En White God, una nueva ley da preferencia a los perros de raza e impone un tributo considerable por las razas cruzadas. Rápidamente, los refugios caninos se llenan con perros abandonados. Lili, de 13 años, lucha por proteger a su perro, Hagen, pero su padre lo suelta en la calle. Aún inocentemente creyendo que el amor puede conquistar cualquier dificultad, Lili comienza a buscar a su perro para salvarlo. Por su parte, Hagen lucha por sobrevivir y rápidamente se da cuenta de que no todo el mundo es el mejor amigo del perro.
- IMDb rating: 6.9
- RottenTomatoes: 91%
Definir en pocas palabras el envoltorio, el argumento e incluso el género mismo de White God se me antoja complicado, precisamente porque Mundruczo da pie a un amplio abanico de interpretaciones y lecturas; y amparada en una estética oscura y urbana de regusto tormentoso, incluso apocalíptico, construye un atrapante juego mental para el espectador del que no es nada sencillo salir. Apostando por un camino difícil y pocas veces recorrido en el séptimo arte, el director nos inyecta en vena un drama subversivo mezclado con acción trepidante que funciona en nuestra mente como un cóctel molotov de desamparo, pánico, venganza e instinto de supervivencia. Así, esta White God, impactante y ruda de principio a fin, gira las tornas habituales en términos de elenco para situar a un can sin pureza de raza y sus camaradas callejeros como protagonistas de la historia, cuestionando desde los primeros instantes si es el hombre merecedor de llamarse mejor amigo del perro, y empleando el paso de la trama para (de)mostrar la crueldad tiránica y las relaciones de dominación y autoridad que son el pan de cada día de una sociedad deshumanizada: la nuestra, claro. Las preguntas en torno a la desembocadura de este río de sangre serán muchas, pero sin duda nos sentiremos partícipes de esta particular toma canina de la Bastilla extendida por los barrios aquineos, un ladrido desde el cine en el que caben todas las minorías étnicas, raciales y espirituales del mundo. Porque, a pesar de que las cámaras de Mundruczo apunten hacia la rebelión de los chuchos, en el mordaz punto de mira del húngaro está ese autoencumbrado hombre blanco, como emblema de falsa superioridad moral. Y bajo su subyugación, el resto de seres enjaulados que protagonizan esta película.

## MATERIAL PROPORCIONADO

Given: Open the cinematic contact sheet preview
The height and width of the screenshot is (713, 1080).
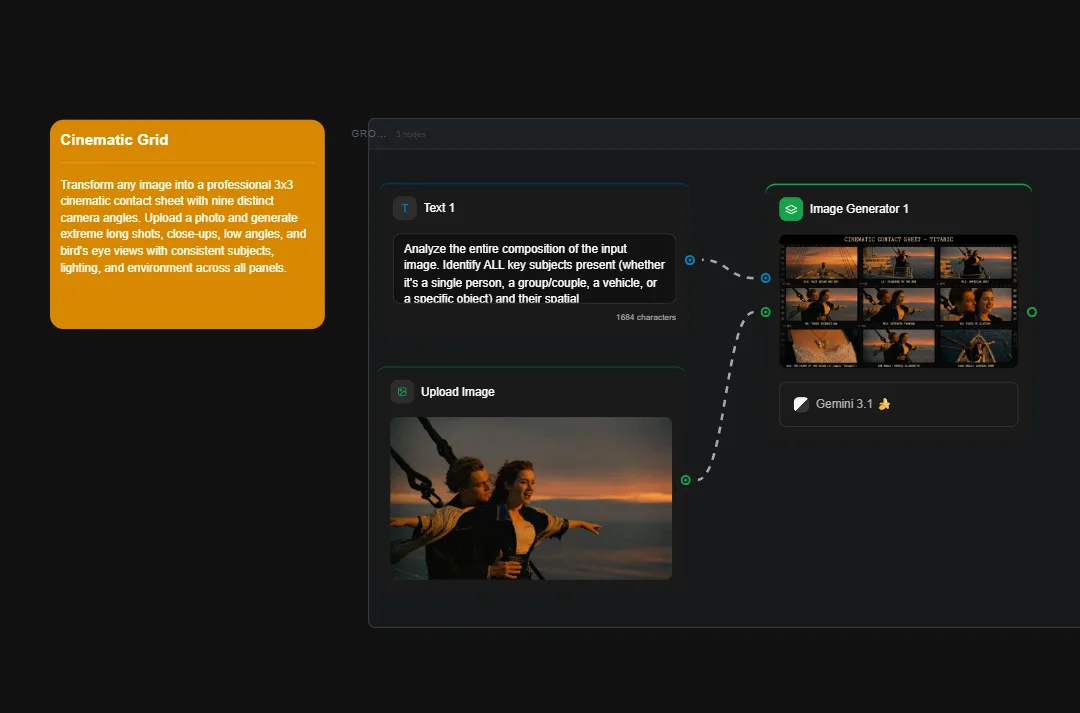Looking at the screenshot, I should click(898, 301).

## TRABAJO POR HACER
1 – Según el texto sobre White God, ¿qué elementos mezcla el cóctel molotov que el drama provoca en la mente del espectador?
2 – ¿Podrías prolongar el texto sobre White God a partir de donde termina?

## CONJUNTO DE RESPUESTAS
1 – Desamparo, pánico, venganza e instinto de supervivencia.

2 –
El filme arranca como un perverso cuento de hadas, de esos en los que la realidad se ceba con el niño, más parecido a un tétrico manuscrito original de los hermanos Grimm que a sus edulcoradas análogas de Disney. Conoceremos al personaje principal, Hagen, el amigo canino y fiel protector de Lili (una Zsofia Psotta que defiende su papel con destreza), una muchacha de trece años que se muda una temporada a casa de su amargado y arisco padre, controlador sanitario en un matadero municipal. En Hungría existe una ley que obliga a censar y pagar una cuota por aquellos perros que no son de pura raza, y por ello el inocente y leal Hagen se ve rechazado por el progenitor malhumorado, vigilado por una vecina colérica y en general, condenado al ostracismo doméstico. Nadie lo quiere a excepción de Lili, que se da a la fuga en bicicleta y decide esconderlo en el armario de sus clases de trompeta del conservatorio. Sin embargo, la estratagema de la niña sale mal, y su padre, exasperado y avergonzado, decide abandonar al perro sin piedad en medio de la carretera. Este es el lugar en el que la odisea de Hagen comienza, y momento en que la presencia de los animales empieza a copar la mayor parte de las secuencias de la película, bajo una banda sonora trepidante y emotiva que tiene su punto culminante en la Rapsodia Húngara de Liszt. Las vejaciones, peligros y abusos que sufren e intentan eludir el conjunto de canes callejeros son infinitas. El Hagen hogareño e ingenuo se enfrenta a las salvajes persecuciones de los trabajadores de la perrera, a la búsqueda de migajas para sobrevivir, a las palizas de un nuevo amo sádico que quiere entrenarlo para las apuestas en peleas clandestinas, a los anabolizantes que distorsionan su temperamento con objeto de convertirlo en una fiera violenta o a las inyecciones letales reservadas para los apaleados, que como él, son un cero a la izquierda carente de valor. Mientras, su dueña lo busca desesperada por los rincones de Budapest, afligida por un entorno familiar melodramático y la pérdida de ese mejor amigo que la entiende mejor que cualquier ser humano.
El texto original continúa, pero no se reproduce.